LOL... I cant take credit for 3 of them. One is my girlfriends, the one that is just a neck mount on the bottom left on the second pic is my girlfriends grandads from the 70's, and another is a friends who has nowhere to put it right now.


----------



## buckmaster33

*man cave*

Love the buck that the tips come together.  All of them seem to have the same gentics. Are they from the same property.


----------



## BIG LAZER DEER SLAYER

nice mounts


----------



## Tunacash

love the coon


----------



## nosfedgta

buckmaster33 said:


> Love the buck that the tips come together.  All of them seem to have the same gentics. Are they from the same property.

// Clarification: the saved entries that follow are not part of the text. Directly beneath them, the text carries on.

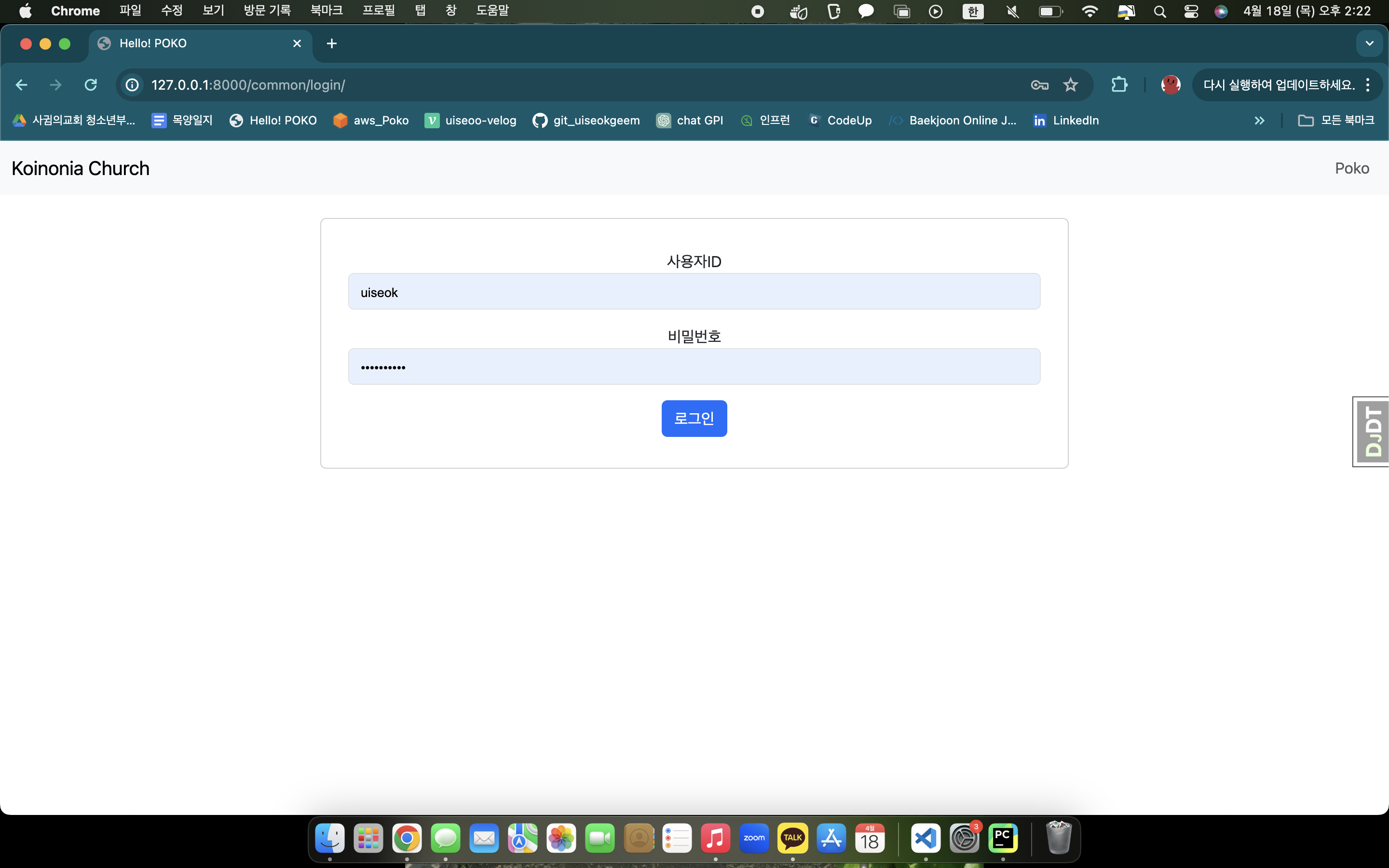
Task: Click the site information icon
Action: pos(132,85)
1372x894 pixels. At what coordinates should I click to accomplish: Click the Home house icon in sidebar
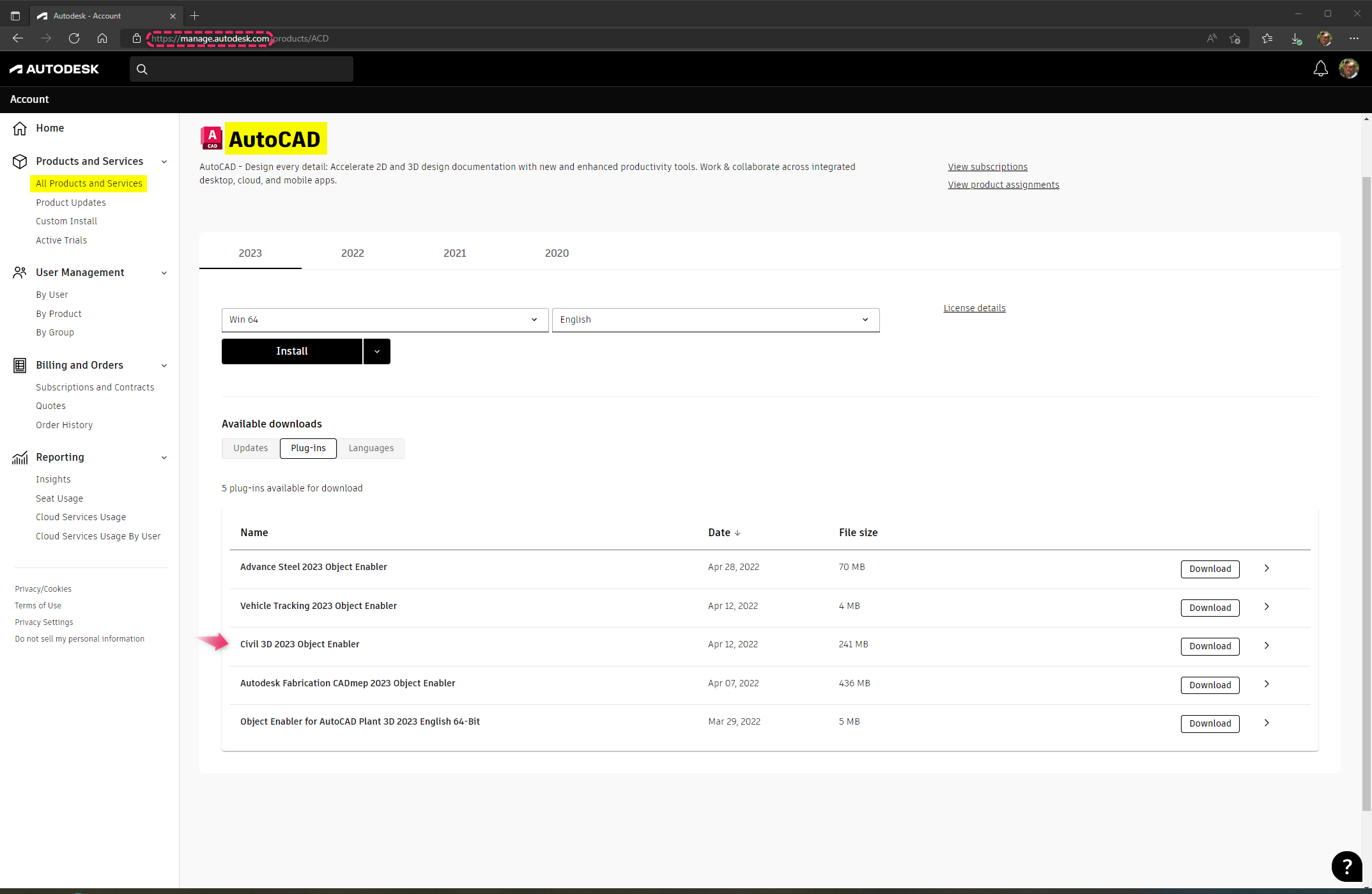[x=20, y=128]
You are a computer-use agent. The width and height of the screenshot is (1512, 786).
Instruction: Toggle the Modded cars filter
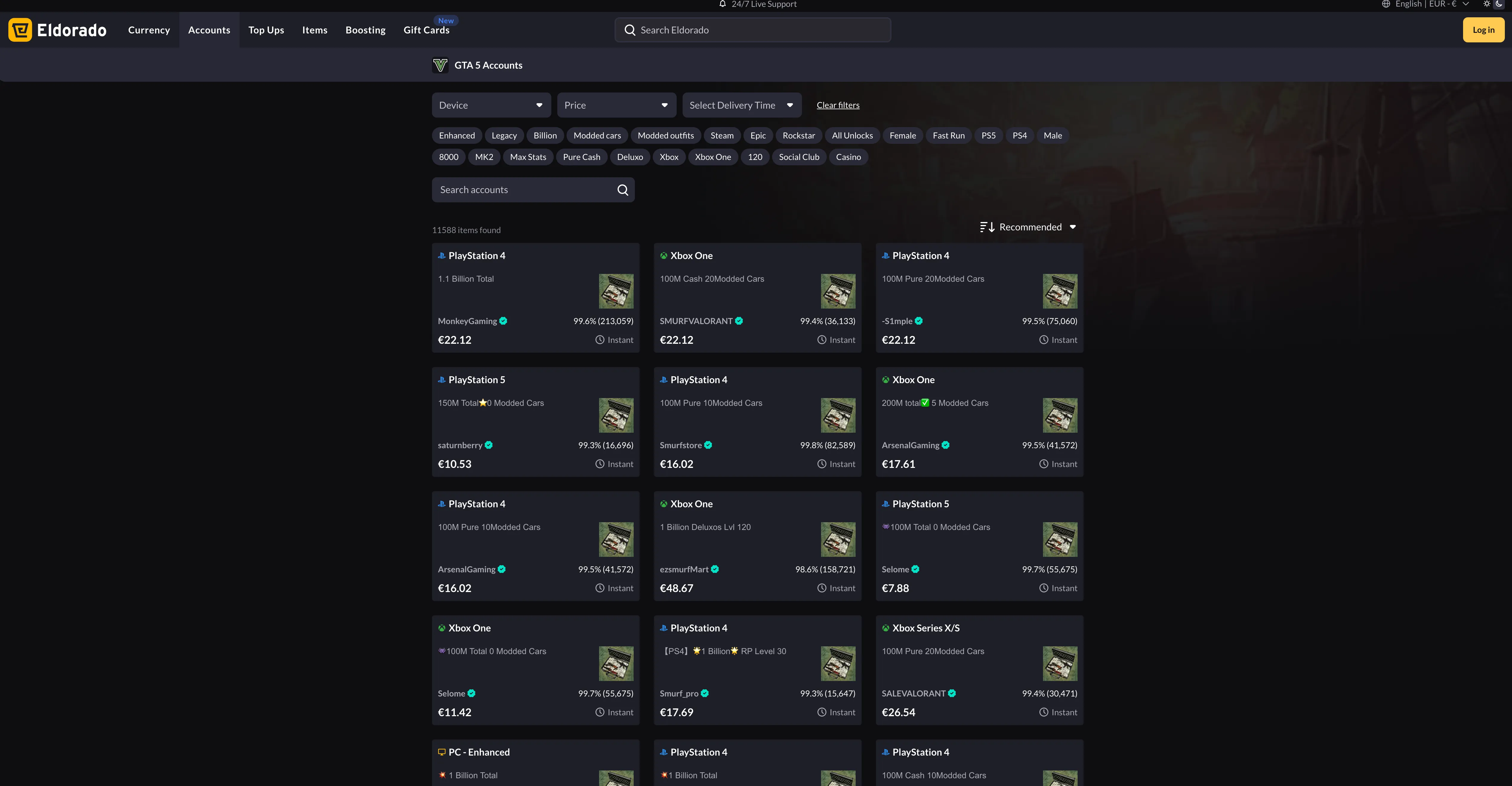(x=596, y=135)
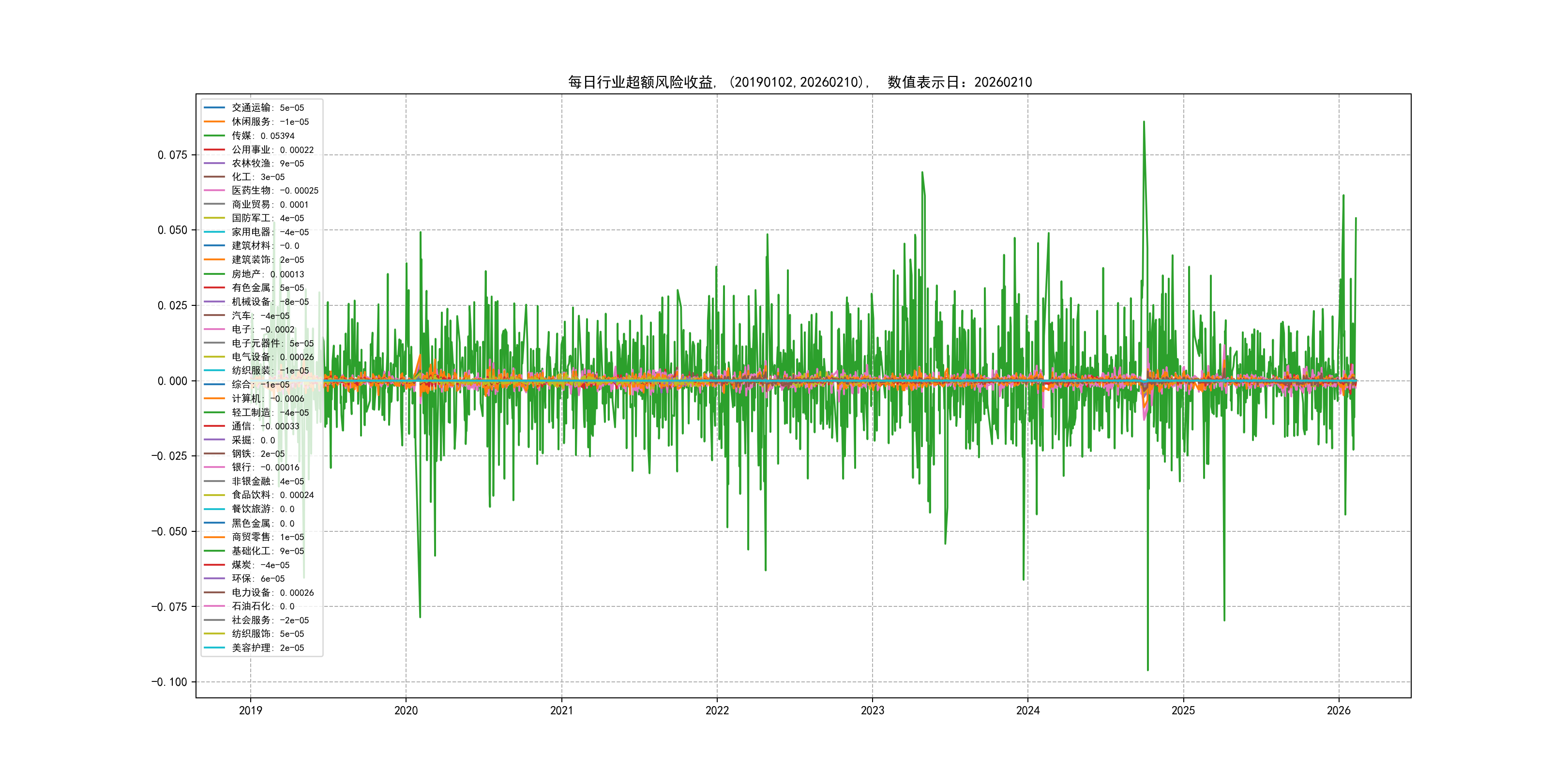Click the 银行 legend entry
The height and width of the screenshot is (784, 1568).
[265, 467]
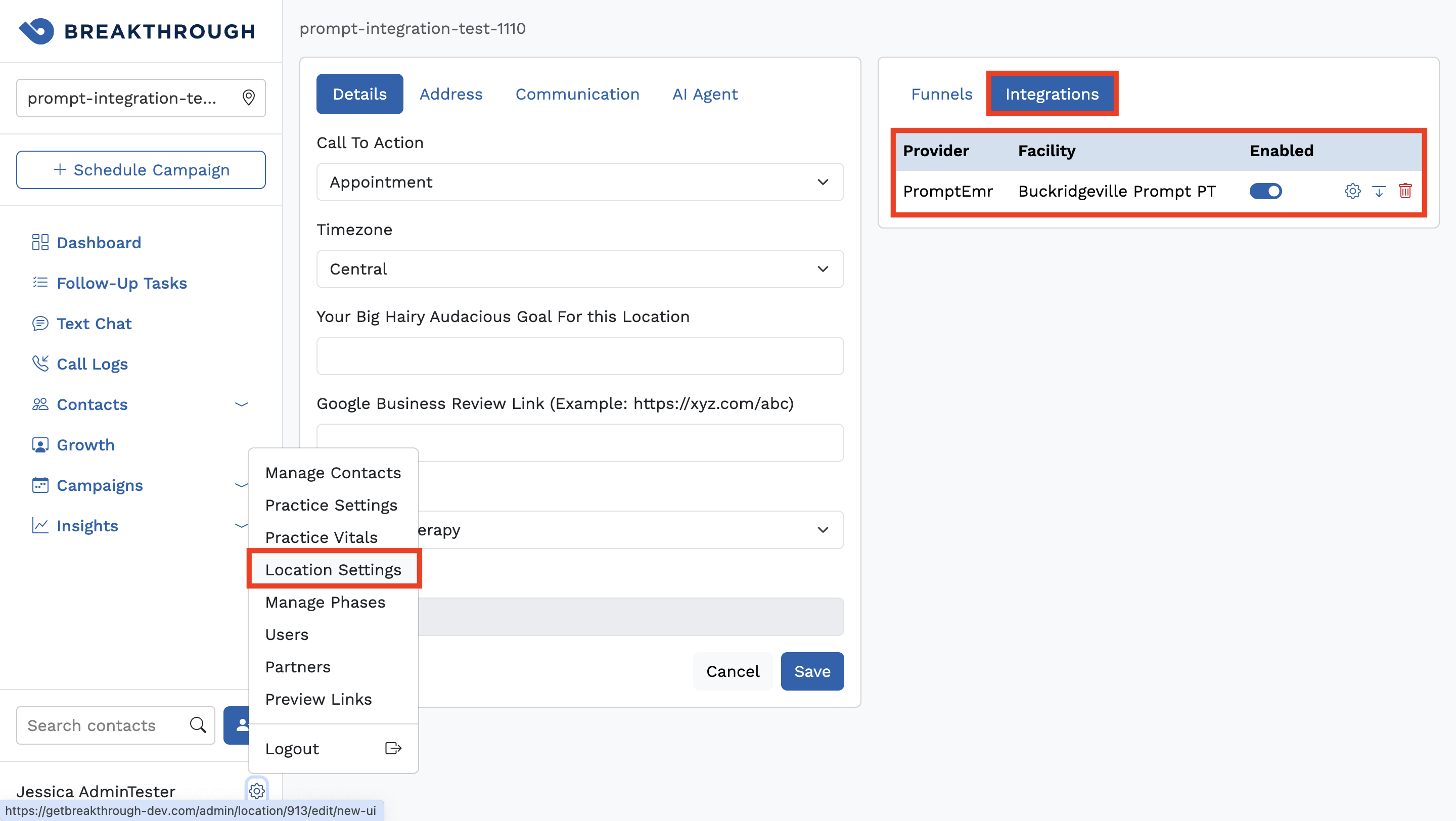Select Location Settings menu entry
Viewport: 1456px width, 821px height.
[333, 570]
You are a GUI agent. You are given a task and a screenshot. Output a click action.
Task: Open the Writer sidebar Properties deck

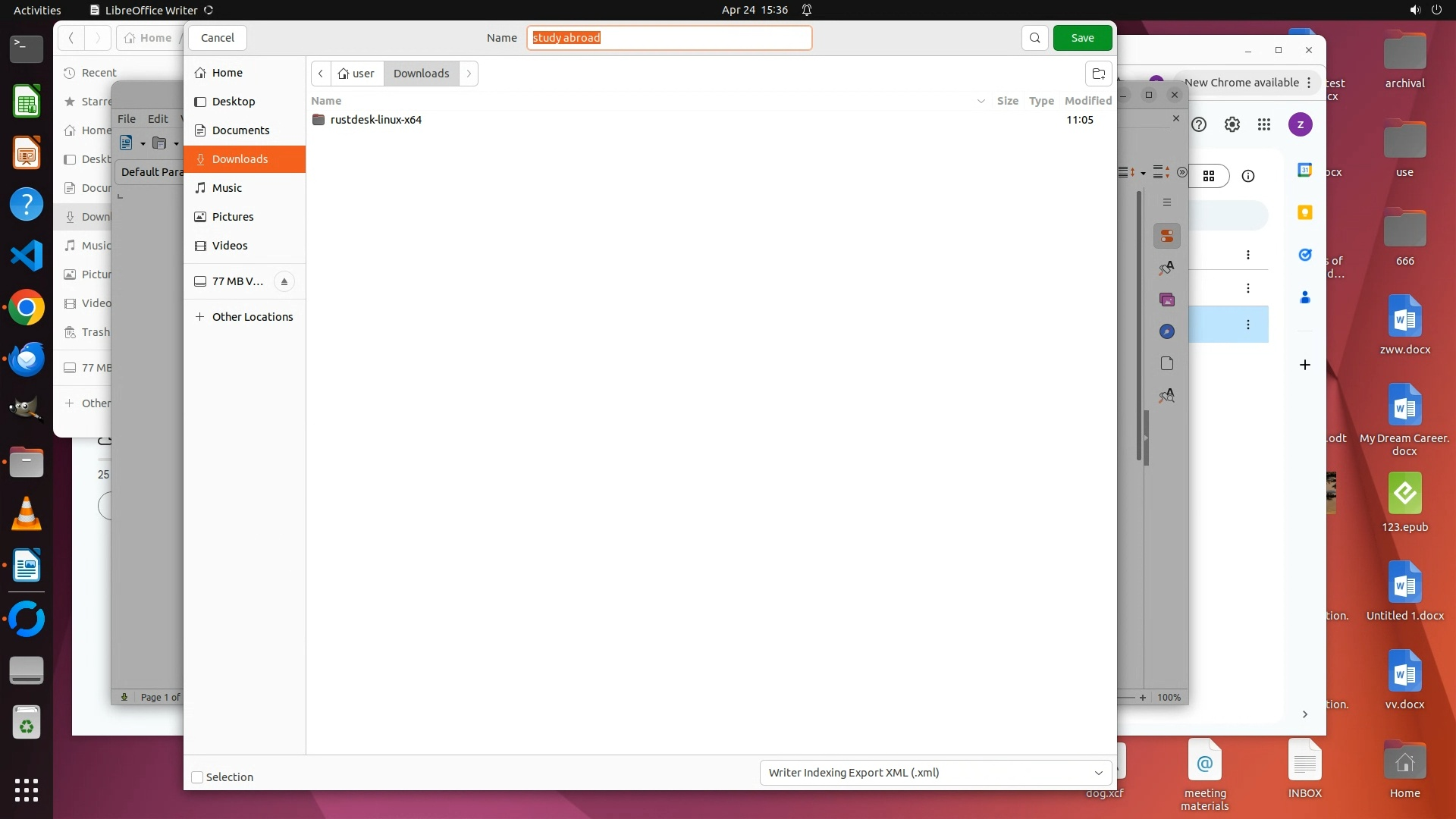[x=1167, y=236]
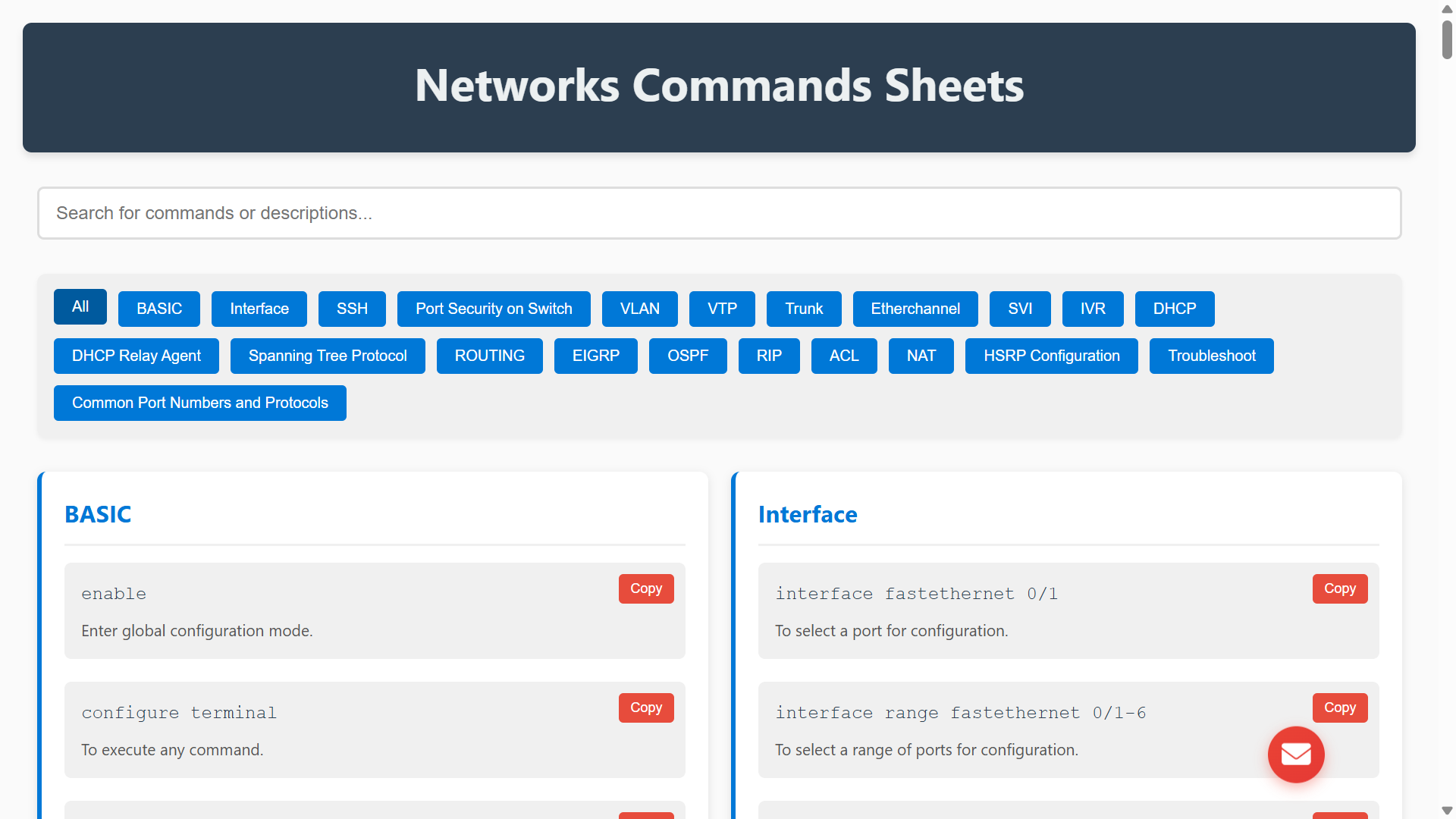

Two of them are, but the rest are not. I will get some head on pics so you can see them more clearly


----------



## nosfedgta

Thanks for compliments guys. So does anyone have an opinion on the walls??? should I paint them or put up knotty pine?


----------



## brut300mag

with just a couple more deer heads there would be no reason to paint cause you couldnt see the walls anyway ,try painting just one wall and see what ya think,it will be alot easier to try paint and not like it than trying knotty pine and not liking it then having to take it down


----------



## handgun fan

if u do wood on the walls tin looks good for the celing it would fit in with the nice muonts


----------



## mtstephens18

nice...  i especially like the one with the main beams that touch


----------



## bowbuck

nice collection and room.  I like the one on the plaque in the first pic that has the tall 2's and short 3's.  Looks a lot like the bucks that come off of one piece of property I hunt.


----------



## Mistrfish

Hey Drew no wonder you have not been racing, all your money is going on the wall.  Looks good man.


----------



## hummdaddy

nice room


----------



## doublelungdriller

nice


----------



## Destin Gator

nice room and some nice deer


----------



## Ihunt

A true "man" cave needs a beer poster and a 1980's Daisey  Duke poster.Everything else looks great.


----------



## bowtie

looks good


----------



## bfriendly

Ihunt said:


> A true "man" cave needs a beer poster and a 1980's Daisey  Duke poster.Everything else looks great.



X2 on the DD Poster

I was thinking it looks great, just missing a Nice BOAR mount!


----------



## BBQBOSS

Looks like they are all watching tv with you.   Looks good dude..


----------



## nosfedgta

Thanks guys.. Its a work in progress. I want a hog and some fish and afew ducks to finish it. I still cant decide on what to do with the walls... I need some ideas


----------



## Maggie Dog

Where the fridge?


----------



## DAWGsfan2

nosfedgta said:


> thanks guys.. Its a work in progress. I want a hog and some fish and afew ducks to finish it. I still cant decide on what to do with the walls... I need some ideas


camo man !


----------



## 5 string

Lots of bone in that room!


----------



## Bryan K

I that coon drunk? Saw a mount of fox Edited to Remove Profanity ----Edited to Remove Profanity ----Edited to Remove Profanity ----Edited to Remove Profanity ----Edited to Remove Profanity ----Edited to Remove Profanity ----Edited to Remove Profanity ---- on box of ammo.


----------



## bushmasterar15

I'd like to have that room. Maybe next time we get a house I'll have my own room like that.


----------



## kevincox

Looks good! I see that tight racked gene is strong in your hunt area


----------